Investing in Paper Gold
Mineral exploration, mining and the processes used
to mine and produce metals are highly technical. Therefore investors in gold
production and exploration company stocks should equip themselves with a
basic understanding of the industry, in order to identify possible pitfalls
and the risk-reward relationships of entering this investment sector.
Investors should generally not buy just one or two stocks, but rather a
basket of unhedged stocks or a mutual fund.
Derivatives, such as ETFs, gold forwards, futures,
options and spread betting are normally short term speculations on the future
price of gold and other markets such as commodities, shares or bonds,
interest rates, exchange rates, or indices (such as a stock market index,
consumer price index (CPI) or an index of weather conditions). They are
financial instruments which derive their value from or whose price is
dependent on the underlying equity, indices, commodity or currency. One does
not directly own the underlying asset and one does not have a right to take
possession of the underlying tangible asset. Leverage or borrowing
substantially may increase investment gains but also increases risk as if the
price goes against the purchaser they may be subject to a margin call. There
is significant leverage involved with derivatives and they are thus
considered risky for non professionals as the potential positive or negative
outcome is greatly magnified.
Gold Exchange Traded Funds (ETFs)
The recently launched ETFs are derivatives that
track the price of gold and silver. Two of the more popular are the Streettracks Gold Shares (NYSE:GLD)
and in London the Lyxor Gold Bullion Securities (LSE:GBS). They can be bought through stockbrokers.
Stamp duty is applicable and there is an annual
administration fee of between 0.4% and 0.5% per annum. Thus every year the
amount of gold or silver backing an ETF share shrinks by that amount. This
makes them unattractive as a medium or long term way to invest in gold. They
are derivative contracts and one does not own or have title to the underlying
asset. Thus they are primarily used by day traders, hedge funds and
institutional players going long and short and speculating on short term
movements in the gold price.
Providers: Stock Brokers, Online Brokers
Gold stocks are not gold - rather they are shares in
gold mining companies. If the gold price rises, profits of a gold mining
company should rise and as a result the share price should rise. There are
many factors to take into account and it is not always the case that a share
price will rise when the gold price increases. It is
important to consider the performance and abilities of the management,
auditors and geologists; the conduct of trade unions; a company’s gold
hedging position; whether it is producing or exploring; its cost basis; how
much reserves it has in the ground and whether it is subject to political,
economic, nationalisation or environmental risk.
Individual gold shares would be regarded as more
volatile and risky. There is a higher risk-reward scenario and thus gold
shares are regarded as more speculative. However, the added risk can be
compensated for by the leverage which can result in higher returns. Such
higher returns would be expected from mid and large-capitalisation un-hedged
senior gold mining companies with proven reserves and strong earnings which
have strong balance sheets and growth in resources and production and
effective company management.
──────
### [TASKS FOR THIS EXERCISE]
(A) Copy from the piece on paper gold the part that opens with the words containing "Stamp duty is" and closes with "the gold price.".
(B) Carry on the piece on paper gold from its last sentence.
The lines that come next are separate from the piece on paper gold.

### [COLLECTED MATERIAL]
──────
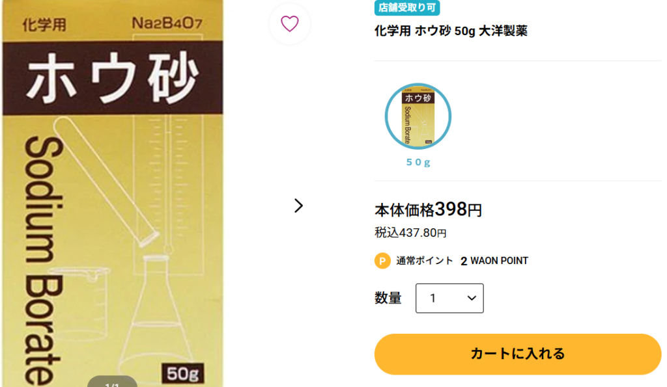
Task: Click the 税込437.80円 tax-included price
Action: click(x=410, y=233)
──────
### [ANSWERS IN ORDER]
(A)
Stamp duty is applicable and there is an annual
administration fee of between 0.4% and 0.5% per annum. Thus every year the
amount of gold or silver backing an ETF share shrinks by that amount. This
makes them unattractive as a medium or long term way to invest in gold. They
are derivative contracts and one does not own or have title to the underlying
asset. Thus they are primarily used by day traders, hedge funds and
institutional players going long and short and speculating on short term
movements in the gold price.

(B)
Providers: Stock Brokers, Online Brokers
Gold Stock Options
Stock options are a contract between two parties
that expires at an agreed-upon time in the future. The contract purchaser is
buying the right, but not the obligation, to buy a gold mining stock (a
'call' option) or sell (a 'put' option) a gold mining stock (the
'underlying') at a specific price, on or before the agreed-upon date, the
date of expiration.
Stock options allow for a lot of leverage as a
trader can control a large stock position with only a small outlay. However
due to the very short term of the option contracts, they can expire worthless
with the entire outlay being lost. Stock options allow speculators to make
bets on market movement without having to pick an up or down direction.
Because of this, stock options traders are often said to be trading
volatility rather than price.
Providers: Online option brokers such as Options
Express and E-Trade and certain stockbrokers
Precious Metal Unit Trusts or
Instead of personally selecting individual shares,
some investors spread their risk by investing in collective investment
vehicles specialising in investing in the shares of gold mining companies.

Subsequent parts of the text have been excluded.